Он бросился на эти деньги, схватил их, мокрые и грязные, и прижал к своей груди, словно величайшее сокровище.
— Спасибо, Анечка! Спасибо, ты действительно святая!
— Это не милостыня, Артем, — ее голос зазвенел в холодном воздухе. — Это окончательный расчет.
— За что?.. — прошептал он, не понимая.
— За то, чтобы ты больше никогда в своей жизни не смел произносить мое имя. Или имя моего сына. — Она посмотрела ему прямо в глаза, и ее взгляд был стальным. — Если я хотя бы еще раз увижу тебя в радиусе километра от моего дома, от моей работы или от садика Степана, я вызову не полицию. Я найму людей, которые наглядно напомнят тебе, что такое «отжать бизнес». Ты ведь отлично понимаешь, о чем я?

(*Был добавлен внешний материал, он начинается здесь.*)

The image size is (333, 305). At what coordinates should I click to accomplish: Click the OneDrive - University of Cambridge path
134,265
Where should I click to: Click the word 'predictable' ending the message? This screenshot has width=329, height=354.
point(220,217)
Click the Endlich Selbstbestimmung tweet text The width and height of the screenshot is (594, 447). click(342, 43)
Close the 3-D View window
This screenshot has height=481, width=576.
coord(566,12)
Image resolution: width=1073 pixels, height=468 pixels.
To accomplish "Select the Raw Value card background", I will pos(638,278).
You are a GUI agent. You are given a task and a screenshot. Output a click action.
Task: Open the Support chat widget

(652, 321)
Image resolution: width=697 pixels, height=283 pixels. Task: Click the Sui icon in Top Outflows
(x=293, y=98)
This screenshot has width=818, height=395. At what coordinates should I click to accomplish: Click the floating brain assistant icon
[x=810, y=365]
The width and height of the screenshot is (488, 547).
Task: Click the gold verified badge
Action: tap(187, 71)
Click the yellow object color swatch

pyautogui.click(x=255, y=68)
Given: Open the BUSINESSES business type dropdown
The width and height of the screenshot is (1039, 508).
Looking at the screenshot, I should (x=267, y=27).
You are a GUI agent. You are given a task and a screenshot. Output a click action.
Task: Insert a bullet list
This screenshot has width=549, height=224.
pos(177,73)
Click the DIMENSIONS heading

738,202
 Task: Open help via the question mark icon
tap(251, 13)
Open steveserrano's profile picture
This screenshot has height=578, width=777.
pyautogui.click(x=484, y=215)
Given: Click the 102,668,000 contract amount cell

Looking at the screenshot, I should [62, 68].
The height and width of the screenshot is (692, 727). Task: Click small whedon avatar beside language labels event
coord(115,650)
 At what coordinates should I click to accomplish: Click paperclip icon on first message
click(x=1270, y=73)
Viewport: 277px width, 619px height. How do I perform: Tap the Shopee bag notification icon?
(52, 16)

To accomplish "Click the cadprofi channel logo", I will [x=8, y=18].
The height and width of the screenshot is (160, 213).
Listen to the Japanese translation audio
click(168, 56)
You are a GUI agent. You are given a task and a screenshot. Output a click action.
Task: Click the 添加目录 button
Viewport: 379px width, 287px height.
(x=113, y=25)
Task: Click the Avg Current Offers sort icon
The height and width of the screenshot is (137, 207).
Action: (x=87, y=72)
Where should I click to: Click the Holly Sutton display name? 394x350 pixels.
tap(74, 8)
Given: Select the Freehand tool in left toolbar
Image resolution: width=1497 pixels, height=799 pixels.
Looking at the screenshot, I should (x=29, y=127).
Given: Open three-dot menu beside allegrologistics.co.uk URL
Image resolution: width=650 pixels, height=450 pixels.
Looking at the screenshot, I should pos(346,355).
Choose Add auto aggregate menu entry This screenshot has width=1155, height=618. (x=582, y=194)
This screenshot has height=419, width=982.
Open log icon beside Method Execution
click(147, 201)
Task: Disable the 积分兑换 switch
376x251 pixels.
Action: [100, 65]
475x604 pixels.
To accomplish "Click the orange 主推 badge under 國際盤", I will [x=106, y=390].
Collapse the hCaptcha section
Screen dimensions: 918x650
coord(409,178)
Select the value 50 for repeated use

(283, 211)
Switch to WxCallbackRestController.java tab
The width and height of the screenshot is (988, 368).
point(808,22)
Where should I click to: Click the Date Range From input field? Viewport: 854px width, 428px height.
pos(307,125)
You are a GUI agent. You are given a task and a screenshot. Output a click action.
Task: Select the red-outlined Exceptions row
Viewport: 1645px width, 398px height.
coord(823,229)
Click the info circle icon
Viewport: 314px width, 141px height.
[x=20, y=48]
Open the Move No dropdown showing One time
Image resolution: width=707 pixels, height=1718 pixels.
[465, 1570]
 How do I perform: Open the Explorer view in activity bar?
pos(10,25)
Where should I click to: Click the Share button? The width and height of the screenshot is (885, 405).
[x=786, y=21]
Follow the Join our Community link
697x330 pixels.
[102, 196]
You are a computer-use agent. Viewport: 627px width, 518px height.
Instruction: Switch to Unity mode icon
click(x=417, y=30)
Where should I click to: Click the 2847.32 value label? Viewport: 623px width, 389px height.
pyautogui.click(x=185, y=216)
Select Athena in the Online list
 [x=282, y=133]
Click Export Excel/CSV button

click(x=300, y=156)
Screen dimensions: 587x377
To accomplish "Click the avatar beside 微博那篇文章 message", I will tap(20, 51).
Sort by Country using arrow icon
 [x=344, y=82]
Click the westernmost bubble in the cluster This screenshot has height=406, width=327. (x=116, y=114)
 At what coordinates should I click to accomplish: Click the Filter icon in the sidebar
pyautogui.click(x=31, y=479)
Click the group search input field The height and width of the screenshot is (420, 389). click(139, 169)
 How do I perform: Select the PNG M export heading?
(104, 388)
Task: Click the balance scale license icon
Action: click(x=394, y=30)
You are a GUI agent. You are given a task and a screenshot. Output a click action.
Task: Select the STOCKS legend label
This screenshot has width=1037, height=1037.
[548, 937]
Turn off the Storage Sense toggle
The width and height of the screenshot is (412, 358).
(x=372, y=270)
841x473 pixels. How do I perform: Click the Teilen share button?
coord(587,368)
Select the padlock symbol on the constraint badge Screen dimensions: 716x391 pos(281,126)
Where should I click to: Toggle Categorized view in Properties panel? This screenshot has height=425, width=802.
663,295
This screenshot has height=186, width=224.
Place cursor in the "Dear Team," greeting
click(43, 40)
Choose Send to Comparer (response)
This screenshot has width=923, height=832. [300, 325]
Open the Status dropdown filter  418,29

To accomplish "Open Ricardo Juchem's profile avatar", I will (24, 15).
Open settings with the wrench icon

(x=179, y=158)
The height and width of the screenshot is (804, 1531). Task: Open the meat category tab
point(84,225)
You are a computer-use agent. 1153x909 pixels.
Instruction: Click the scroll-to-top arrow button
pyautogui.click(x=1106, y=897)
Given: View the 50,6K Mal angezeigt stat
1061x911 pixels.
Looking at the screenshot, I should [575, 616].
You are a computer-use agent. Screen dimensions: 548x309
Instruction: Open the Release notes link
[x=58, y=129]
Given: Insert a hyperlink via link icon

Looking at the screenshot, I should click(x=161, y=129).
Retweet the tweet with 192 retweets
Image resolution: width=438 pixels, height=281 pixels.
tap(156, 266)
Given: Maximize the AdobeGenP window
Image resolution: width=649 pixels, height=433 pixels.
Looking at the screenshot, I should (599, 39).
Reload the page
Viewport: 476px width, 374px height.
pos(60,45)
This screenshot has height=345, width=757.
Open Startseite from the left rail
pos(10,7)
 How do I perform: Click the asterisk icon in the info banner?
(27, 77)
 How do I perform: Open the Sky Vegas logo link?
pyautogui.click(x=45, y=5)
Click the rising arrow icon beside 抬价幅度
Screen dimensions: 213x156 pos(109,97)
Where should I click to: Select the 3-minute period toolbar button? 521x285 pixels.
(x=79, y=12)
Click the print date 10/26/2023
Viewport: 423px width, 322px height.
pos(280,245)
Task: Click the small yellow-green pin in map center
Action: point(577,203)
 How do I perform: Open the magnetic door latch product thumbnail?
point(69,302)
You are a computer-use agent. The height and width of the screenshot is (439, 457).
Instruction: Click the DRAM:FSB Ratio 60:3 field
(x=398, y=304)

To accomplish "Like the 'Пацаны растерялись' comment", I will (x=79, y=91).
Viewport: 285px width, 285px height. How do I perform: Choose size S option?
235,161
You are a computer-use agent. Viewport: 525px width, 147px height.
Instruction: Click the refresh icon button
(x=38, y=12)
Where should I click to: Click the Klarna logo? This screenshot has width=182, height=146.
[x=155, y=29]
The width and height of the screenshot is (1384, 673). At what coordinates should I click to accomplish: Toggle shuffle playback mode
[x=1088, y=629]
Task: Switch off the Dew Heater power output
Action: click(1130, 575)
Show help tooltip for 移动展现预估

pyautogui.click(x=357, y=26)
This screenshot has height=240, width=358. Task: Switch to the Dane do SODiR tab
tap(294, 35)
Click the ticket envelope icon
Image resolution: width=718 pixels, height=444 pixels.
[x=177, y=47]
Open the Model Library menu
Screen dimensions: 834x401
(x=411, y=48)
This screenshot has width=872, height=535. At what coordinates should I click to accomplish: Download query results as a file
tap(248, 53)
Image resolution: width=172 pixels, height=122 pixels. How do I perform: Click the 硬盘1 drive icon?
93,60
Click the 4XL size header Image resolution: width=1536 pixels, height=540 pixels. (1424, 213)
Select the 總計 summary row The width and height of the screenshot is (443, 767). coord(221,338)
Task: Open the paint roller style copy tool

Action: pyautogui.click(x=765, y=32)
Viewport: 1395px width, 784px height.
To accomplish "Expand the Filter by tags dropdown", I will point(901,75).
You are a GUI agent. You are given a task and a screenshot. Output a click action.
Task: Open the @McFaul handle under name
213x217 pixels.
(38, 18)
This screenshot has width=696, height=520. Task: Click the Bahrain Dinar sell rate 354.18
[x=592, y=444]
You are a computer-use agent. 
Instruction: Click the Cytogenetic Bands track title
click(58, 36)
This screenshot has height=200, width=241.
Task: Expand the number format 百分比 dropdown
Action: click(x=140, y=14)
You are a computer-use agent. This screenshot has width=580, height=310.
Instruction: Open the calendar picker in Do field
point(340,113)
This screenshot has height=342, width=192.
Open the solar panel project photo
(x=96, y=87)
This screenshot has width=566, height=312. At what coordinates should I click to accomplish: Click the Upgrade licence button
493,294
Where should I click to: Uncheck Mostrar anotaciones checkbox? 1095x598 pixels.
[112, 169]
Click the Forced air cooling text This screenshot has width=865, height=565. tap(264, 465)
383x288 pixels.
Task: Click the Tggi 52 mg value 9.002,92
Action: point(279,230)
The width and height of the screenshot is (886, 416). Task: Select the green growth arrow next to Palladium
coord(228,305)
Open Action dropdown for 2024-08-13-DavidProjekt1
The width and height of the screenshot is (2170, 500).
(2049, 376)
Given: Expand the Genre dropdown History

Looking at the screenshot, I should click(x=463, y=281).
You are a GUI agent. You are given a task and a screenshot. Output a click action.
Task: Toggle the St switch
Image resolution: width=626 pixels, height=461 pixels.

Он отпрянул от нее в ужасе. В ее глазах он ясно прочитал, что она не шутит. Он увидел не прежнюю «Анечку». Он увидел Анну Викторовну.
— Уходи. Сейчас же.
Он неловко, с трудом поднялся с колен. И, не оборачиваясь, мелко семеня, прижимая к груди свою добычу, он почти побежал. Быстро растворившись в наступающих зимних сумерках.
Анна стояла еще несколько минут, глядя ему вслед. Она не чувствовала торжества или триумфа. Она не чувствовала и капли жалости. Она чувствовала лишь… долгожданную завершенность. Словно она только что вынесла на помойку последний, самый вонючий и тяжелый мешок с мусором из своего чистого, светлого дома.
Прошло еще полгода. Был теплый, солнечный май.
«Зеленое сердце» нового квартала билось ровно и радостно. Оно было торжественно открыто. Люди, для которых она когда-то, сидя на кухне у Вероники, рисовала свои первые эскизы, теперь гуляли по извилистым дорожкам. Молодые мамы с колясками неспешно сидели на удобных, продуманных скамейках, которые она сама проектировала. В воздухе витал не запах строительной пыли, а нежный аромат цветущей сакуры и свежей, влажной после полива земли.
Анна сидела на мягкой траве, под раскидистой молодой ивой. На ней были простые удобные джинсы и белая футболка. Она с нежностью наблюдала, как Степан, уже уверенно стоящий на своих крепких ножках, сосредоточенно и старательно гонялся за порхающей желтой бабочкой. Он был здоровым, крепким, веселым мальчишкой, наполнявшим ее жизнь светом.
— Ма-ма! — радостно крикнул он, споткнувшись о собственную тень, и с смехом плюхнулся на упругий газон.
Анна рассмеялась, подхватывая его и крепко прижимая к себе. Он пах солнцем, детством и свежим молоком.
Она посмотрела на него. На свое самое главное и любимое творение. А потом окинула взглядом и весь этот сад — свое второе, не менее важное творение. Она больше не чувствовала себя «испорченной» или «бракованной». Она чувствовала себя… цельной. Она не «вернула себе фигуру», о которой так много и злобно рассуждал Артем. Она вернула себе саму себя. Ту, настоящую Анну, которая умела не только качать пресс, но и создавать новую жизнь, новую красоту. И эта новая Анна была в тысячу раз сильнее, мудрее, красивее и, что самое главное, счастливее той самой «богини», которую когда-то давно вышвырнули в метель.
И в ее душе навсегда расцвел сад, который оказался гораздо прочнее и прекраснее любых стен, что когда-то пытались ее удержать.